SET PROBLEM A: Copy out the rows below, from the line containing "This screenshot has height=784, width=1516." through the line containing "coord(63,349)", with each line reproduced unchanged.

TEXT SEGMENT:
Small, private galleries make up the humus for a creative atmosphere in Neukölln. Kartüche is not only part of the local bohemia, but manages to put a small corner of the borough on a larger map.
The Kartüche gallery
opened its exhibition last weekend with graphic works by the South
Korean artist Kwanyoung Jung, metal sculptures and etchings by
German-Tunisian blacksmith Latifa Sayadi. Jung's poetical, abstract
landscapes are minutely drawn line compositions. His large format
canvases play with ideas of multitude, repetition and perspective. At
first fascinated by their monochrome palette, you soon discover they
change their reflection, like water or mirrors do.
Verrückt,
Sayadi's thin, metal
sculpture playfully inhabits the centre of the second room.

DATASET CONTENT:
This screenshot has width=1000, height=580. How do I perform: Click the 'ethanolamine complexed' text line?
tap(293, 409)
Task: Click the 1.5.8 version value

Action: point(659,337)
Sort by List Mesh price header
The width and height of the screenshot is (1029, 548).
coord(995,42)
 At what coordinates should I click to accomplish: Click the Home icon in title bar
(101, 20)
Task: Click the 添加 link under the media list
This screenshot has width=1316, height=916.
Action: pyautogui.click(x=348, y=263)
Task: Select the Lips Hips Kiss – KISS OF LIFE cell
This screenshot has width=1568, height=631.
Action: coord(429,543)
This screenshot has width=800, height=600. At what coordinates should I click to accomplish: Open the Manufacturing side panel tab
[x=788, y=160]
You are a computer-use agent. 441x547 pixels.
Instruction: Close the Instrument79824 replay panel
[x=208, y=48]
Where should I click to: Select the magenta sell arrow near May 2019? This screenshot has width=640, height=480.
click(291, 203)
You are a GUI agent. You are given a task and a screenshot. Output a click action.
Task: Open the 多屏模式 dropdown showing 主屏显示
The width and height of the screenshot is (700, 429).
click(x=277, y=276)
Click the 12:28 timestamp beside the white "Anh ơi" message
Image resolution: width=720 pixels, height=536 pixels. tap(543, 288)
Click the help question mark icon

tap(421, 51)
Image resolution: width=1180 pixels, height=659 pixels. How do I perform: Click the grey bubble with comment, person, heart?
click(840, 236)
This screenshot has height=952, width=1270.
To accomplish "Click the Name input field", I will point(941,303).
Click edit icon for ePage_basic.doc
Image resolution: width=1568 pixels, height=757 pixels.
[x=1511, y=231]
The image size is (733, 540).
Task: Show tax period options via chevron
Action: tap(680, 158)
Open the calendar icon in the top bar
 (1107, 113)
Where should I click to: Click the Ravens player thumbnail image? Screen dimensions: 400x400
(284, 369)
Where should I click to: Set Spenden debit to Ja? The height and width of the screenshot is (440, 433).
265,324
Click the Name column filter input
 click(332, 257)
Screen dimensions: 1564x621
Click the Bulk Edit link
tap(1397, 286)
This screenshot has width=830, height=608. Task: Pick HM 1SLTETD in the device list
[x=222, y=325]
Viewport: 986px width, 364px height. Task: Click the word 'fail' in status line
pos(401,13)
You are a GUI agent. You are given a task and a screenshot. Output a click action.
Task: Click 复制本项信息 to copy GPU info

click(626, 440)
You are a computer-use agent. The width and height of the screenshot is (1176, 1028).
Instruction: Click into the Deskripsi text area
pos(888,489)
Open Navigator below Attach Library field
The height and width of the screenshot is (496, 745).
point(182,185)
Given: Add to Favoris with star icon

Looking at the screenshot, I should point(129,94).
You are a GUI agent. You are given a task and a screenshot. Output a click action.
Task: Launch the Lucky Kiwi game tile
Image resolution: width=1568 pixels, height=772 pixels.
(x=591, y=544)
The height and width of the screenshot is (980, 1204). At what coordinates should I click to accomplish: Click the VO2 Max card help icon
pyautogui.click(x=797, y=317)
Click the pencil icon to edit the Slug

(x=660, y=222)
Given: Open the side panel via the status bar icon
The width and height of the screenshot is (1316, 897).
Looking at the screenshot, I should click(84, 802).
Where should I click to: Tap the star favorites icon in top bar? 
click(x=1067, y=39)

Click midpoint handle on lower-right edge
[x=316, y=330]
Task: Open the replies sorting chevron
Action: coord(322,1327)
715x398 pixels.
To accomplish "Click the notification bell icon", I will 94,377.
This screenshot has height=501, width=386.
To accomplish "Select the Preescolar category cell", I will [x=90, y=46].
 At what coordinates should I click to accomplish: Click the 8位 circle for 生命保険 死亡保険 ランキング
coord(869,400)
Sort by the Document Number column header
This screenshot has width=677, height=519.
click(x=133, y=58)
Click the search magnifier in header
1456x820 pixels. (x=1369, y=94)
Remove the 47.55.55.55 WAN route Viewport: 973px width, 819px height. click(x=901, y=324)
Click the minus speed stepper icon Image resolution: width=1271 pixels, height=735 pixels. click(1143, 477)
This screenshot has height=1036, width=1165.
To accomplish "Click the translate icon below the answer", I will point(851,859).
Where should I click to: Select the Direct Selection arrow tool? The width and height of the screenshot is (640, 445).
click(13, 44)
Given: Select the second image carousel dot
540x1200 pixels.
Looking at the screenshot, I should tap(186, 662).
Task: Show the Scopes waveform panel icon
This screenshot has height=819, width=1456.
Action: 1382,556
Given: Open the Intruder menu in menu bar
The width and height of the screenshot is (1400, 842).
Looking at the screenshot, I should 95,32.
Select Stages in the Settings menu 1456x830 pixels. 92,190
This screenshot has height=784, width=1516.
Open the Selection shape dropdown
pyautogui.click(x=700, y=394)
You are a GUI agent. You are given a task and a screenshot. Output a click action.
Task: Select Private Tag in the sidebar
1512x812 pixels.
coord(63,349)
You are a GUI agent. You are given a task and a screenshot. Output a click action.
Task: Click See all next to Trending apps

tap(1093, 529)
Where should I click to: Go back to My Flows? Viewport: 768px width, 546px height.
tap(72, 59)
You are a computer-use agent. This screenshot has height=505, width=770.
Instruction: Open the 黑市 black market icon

SET PROBLEM B: Write the next part of the text on the Kartüche gallery exhibition, picking up after its final sentence.

TASK RESPONSE A:
This screenshot has height=784, width=1516.
Open the Selection shape dropdown
pyautogui.click(x=700, y=394)
You are a GUI agent. You are given a task and a screenshot. Output a click action.
Task: Select Private Tag in the sidebar
1512x812 pixels.
coord(63,349)

TASK RESPONSE B:
What makes a normally
rigid-looking object playful? This one slightly bends when you get
closer. And there you have it: movement ('rücken') and the state of
being crazy ('verrückt') in one! It is not the first time Latifa
Sayadi's forms play with words (see Geträumte Eindrücke
or L'Impasse de la
Liberté).
The rest is yours to discover.
“This
exhibition could have taken placed anywhere: in Berlin-Mitte or
London”, said a visitor I couldn't help overhearing. And this was,
no doubt, a compliment paid to good art.
'0
Grad'
October
5-November 3, 2012
Wed-Sat:
3-6 pm and by app.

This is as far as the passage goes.